▸ EXERCISE DETAILS
With the material below, print exactly the lines between the line holding "Image resolution: width=2352" and the line holding "Click the orbit camera rotate icon", inclusive. Add nothing else.

=====

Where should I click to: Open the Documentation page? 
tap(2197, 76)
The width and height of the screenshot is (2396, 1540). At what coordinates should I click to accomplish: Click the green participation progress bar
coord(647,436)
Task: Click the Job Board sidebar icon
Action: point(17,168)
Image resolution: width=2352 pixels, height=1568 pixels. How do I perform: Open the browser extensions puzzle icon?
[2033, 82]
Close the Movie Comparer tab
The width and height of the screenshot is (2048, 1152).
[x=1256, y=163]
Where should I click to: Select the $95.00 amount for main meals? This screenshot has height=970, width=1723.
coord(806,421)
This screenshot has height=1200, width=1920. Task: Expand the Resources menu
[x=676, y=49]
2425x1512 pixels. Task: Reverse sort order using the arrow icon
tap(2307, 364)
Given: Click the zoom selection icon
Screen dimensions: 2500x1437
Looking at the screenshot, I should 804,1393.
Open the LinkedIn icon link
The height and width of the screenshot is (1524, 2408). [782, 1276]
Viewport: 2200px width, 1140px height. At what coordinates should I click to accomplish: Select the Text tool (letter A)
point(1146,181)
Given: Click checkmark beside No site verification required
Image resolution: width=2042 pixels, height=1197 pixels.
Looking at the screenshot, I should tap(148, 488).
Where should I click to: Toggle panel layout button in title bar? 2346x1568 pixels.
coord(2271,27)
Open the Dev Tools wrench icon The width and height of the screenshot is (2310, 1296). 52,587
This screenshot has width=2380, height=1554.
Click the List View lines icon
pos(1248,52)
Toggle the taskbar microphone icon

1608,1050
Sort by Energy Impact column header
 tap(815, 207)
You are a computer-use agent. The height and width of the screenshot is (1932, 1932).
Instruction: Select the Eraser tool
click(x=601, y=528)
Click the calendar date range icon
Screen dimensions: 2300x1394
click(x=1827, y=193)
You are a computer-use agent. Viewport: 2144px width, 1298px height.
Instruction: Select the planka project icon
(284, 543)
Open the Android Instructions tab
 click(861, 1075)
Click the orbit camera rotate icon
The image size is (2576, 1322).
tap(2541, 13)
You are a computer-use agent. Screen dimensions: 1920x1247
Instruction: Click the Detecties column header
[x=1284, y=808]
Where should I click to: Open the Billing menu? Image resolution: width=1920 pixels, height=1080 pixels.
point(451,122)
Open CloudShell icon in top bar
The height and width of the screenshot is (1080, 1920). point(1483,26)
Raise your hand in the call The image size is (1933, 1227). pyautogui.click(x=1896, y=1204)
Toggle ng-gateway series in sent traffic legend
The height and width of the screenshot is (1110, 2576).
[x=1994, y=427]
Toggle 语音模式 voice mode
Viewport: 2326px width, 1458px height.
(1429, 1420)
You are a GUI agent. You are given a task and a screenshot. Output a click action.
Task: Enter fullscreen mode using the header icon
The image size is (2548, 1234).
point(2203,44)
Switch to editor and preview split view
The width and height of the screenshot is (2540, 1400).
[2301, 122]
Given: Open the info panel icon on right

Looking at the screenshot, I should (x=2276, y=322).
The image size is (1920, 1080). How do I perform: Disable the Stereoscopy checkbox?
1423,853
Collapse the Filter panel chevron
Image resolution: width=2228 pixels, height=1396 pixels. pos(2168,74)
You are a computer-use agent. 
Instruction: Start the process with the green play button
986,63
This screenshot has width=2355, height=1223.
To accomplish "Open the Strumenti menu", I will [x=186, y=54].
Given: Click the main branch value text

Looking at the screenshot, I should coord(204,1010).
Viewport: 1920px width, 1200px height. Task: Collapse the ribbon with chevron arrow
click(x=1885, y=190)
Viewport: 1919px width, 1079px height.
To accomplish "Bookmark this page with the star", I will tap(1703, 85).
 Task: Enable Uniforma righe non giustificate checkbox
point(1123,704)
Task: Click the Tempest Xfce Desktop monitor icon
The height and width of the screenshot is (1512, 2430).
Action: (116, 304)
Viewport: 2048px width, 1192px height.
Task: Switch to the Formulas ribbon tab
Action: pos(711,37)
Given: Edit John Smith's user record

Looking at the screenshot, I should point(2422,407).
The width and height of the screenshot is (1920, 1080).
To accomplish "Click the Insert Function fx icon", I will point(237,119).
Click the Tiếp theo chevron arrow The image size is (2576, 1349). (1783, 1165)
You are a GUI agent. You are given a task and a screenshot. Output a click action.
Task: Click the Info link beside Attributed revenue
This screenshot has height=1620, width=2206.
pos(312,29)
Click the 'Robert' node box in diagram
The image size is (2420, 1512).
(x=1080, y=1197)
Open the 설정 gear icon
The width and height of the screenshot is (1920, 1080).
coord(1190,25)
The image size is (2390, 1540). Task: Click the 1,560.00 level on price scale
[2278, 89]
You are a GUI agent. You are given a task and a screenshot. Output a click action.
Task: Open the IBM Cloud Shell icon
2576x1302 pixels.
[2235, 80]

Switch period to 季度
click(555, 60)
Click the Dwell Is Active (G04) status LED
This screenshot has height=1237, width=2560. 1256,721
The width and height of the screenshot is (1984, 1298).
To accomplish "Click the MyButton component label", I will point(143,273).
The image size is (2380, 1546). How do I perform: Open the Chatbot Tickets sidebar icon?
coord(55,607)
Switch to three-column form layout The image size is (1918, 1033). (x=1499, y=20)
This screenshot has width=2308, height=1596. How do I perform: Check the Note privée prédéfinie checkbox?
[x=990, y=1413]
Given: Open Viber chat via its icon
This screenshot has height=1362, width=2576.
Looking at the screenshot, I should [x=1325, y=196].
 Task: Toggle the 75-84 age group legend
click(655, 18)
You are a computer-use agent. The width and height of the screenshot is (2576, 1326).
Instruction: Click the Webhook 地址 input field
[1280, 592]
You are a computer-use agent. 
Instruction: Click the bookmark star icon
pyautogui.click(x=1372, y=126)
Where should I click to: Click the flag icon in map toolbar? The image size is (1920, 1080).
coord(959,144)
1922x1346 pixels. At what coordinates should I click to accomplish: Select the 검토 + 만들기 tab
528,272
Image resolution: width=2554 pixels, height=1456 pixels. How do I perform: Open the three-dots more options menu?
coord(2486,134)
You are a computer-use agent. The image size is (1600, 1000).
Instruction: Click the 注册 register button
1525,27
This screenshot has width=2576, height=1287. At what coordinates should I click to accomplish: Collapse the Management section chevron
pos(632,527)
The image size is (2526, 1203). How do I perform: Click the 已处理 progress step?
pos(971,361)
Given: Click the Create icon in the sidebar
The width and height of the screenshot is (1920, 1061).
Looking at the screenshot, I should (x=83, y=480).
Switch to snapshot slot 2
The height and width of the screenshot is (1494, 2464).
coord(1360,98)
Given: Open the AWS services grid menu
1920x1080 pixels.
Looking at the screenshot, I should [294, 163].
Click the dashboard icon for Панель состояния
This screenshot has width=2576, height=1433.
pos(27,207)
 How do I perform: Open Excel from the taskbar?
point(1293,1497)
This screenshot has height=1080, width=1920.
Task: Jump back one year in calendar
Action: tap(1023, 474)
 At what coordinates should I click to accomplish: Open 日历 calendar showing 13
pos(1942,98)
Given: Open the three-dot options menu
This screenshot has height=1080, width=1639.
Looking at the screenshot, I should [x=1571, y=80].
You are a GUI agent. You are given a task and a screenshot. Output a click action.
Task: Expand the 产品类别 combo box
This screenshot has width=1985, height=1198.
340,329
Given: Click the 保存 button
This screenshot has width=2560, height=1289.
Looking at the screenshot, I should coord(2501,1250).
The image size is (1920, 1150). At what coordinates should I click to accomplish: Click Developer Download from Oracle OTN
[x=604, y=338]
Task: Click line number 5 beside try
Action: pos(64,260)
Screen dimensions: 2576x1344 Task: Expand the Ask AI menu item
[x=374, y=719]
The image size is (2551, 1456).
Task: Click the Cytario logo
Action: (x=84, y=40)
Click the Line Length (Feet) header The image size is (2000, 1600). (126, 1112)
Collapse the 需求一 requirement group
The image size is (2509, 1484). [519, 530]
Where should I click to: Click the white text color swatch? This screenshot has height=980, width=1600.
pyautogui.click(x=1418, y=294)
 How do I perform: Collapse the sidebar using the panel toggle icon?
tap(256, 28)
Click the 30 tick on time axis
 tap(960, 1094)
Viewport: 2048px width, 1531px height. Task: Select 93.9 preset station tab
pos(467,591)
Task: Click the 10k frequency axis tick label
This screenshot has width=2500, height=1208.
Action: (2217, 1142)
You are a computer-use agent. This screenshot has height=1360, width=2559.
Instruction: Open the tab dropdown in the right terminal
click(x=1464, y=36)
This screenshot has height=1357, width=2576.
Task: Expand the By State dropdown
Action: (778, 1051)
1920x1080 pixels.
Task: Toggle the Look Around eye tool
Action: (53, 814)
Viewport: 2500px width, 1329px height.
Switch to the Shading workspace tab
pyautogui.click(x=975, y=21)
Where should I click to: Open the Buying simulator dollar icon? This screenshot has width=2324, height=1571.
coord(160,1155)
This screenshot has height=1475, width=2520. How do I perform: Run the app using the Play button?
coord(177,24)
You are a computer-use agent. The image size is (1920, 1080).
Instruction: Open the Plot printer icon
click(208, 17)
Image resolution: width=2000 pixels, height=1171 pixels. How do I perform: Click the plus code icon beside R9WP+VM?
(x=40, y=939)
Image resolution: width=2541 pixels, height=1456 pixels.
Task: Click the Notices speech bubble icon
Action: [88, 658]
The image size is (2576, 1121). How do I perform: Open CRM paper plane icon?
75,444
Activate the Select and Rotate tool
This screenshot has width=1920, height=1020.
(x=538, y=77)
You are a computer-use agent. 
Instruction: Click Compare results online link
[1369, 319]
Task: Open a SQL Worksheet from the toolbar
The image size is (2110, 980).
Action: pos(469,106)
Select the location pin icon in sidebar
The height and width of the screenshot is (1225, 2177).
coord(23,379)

=====

▸ ANSWER FOR THE TASK
Image resolution: width=2352 pixels, height=1568 pixels. How do I perform: Open the browser extensions puzzle icon?
[2033, 82]
Close the Movie Comparer tab
The width and height of the screenshot is (2048, 1152).
[x=1256, y=163]
Where should I click to: Select the $95.00 amount for main meals? This screenshot has height=970, width=1723.
coord(806,421)
This screenshot has height=1200, width=1920. Task: Expand the Resources menu
[x=676, y=49]
2425x1512 pixels. Task: Reverse sort order using the arrow icon
tap(2307, 364)
Given: Click the zoom selection icon
Screen dimensions: 2500x1437
Looking at the screenshot, I should 804,1393.
Open the LinkedIn icon link
The height and width of the screenshot is (1524, 2408). [782, 1276]
Viewport: 2200px width, 1140px height. At what coordinates should I click to accomplish: Select the Text tool (letter A)
point(1146,181)
Given: Click checkmark beside No site verification required
Image resolution: width=2042 pixels, height=1197 pixels.
Looking at the screenshot, I should tap(148, 488).
Where should I click to: Toggle panel layout button in title bar? 2346x1568 pixels.
coord(2271,27)
Open the Dev Tools wrench icon The width and height of the screenshot is (2310, 1296). 52,587
This screenshot has width=2380, height=1554.
Click the List View lines icon
pos(1248,52)
Toggle the taskbar microphone icon

1608,1050
Sort by Energy Impact column header
 tap(815, 207)
You are a computer-use agent. The height and width of the screenshot is (1932, 1932).
Instruction: Select the Eraser tool
click(x=601, y=528)
Click the calendar date range icon
Screen dimensions: 2300x1394
click(x=1827, y=193)
You are a computer-use agent. Viewport: 2144px width, 1298px height.
Instruction: Select the planka project icon
(284, 543)
Open the Android Instructions tab
 click(861, 1075)
Click the orbit camera rotate icon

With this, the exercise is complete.